A: . . There were a hundred and twenty tablets contained in [the second item]. Sixty were in the plastic pouch and another sixty in an unmarked, unlabeled prescription bottle which is amber in color that contained other dosage units or tablets of the same tablet. I had occasion to examine the tablets contained both in the unmarked prescription bottle, counted them and weighed them, examined them microscopically, visually and also a visual identification of the markings of the tablets, and also did a gas chromatograph, mass photometric examination of the active ingredients of the tablets after I had extracted them using a solvent technique. That was done on both of the preparations, the loose tablets and also the one from the unmarked prescription vial.

Q:. . . . [D]id you reach a conclusion to a scientific certainty what was in the pill bottle and also the ones not in the pill bottle?

A: Both the tablets, the sixty loosely contained in the plastic pouch and also the tablets contained in the prescription bottle, had the markings "M367." They were the identical preparation. They were consistent in color, texture, weight, size, both microscopically and visually with a computer search as being hydrocodone or dihydrocodeinone, [acetaminophen] manufactured by Mallinckrodt Company manufacturing preparations as this pain killer or analgesic preparation. Also, having identified them instrumentally, I was able to reach a conclusion as to the fact that these were, in fact, hydrocodone, dihydrocodeinone tablets, [a] Schedule III preparation.

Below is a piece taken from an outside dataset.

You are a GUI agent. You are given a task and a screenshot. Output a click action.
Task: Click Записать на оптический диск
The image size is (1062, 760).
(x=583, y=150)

Special Agent Pintacuda testified with respect to the medications contained in the third item that he examined:

Q: Item No. 3, did you analyze No. 3 sent to you by the BCAT agency?

A: I did not do a GC mass spec because they had the "M367" and labels on them.

Q: And Item 3 which is listed on State's Exhibit 4, where was it found?

A: This was found in the back passenger area of a vehicle.

As a result, the record clearly indicates that some of the medications obtained as a result of the investigation into Defendant's activities were identified solely on the basis of a visual examination of the items in question and that some of these medications were subjected to an "instrumental examination" as well.

3. Defendant's Evidence

Defendant was born in 1963. In 1991, she was severely injured in an automobile accident, which left her disabled. As a result of her injuries, Defendant was prescribed various medications for chronic pain, including the medications she was accused of trafficking in or selling at trial. Defendant had no criminal record and had never been in legal trouble before.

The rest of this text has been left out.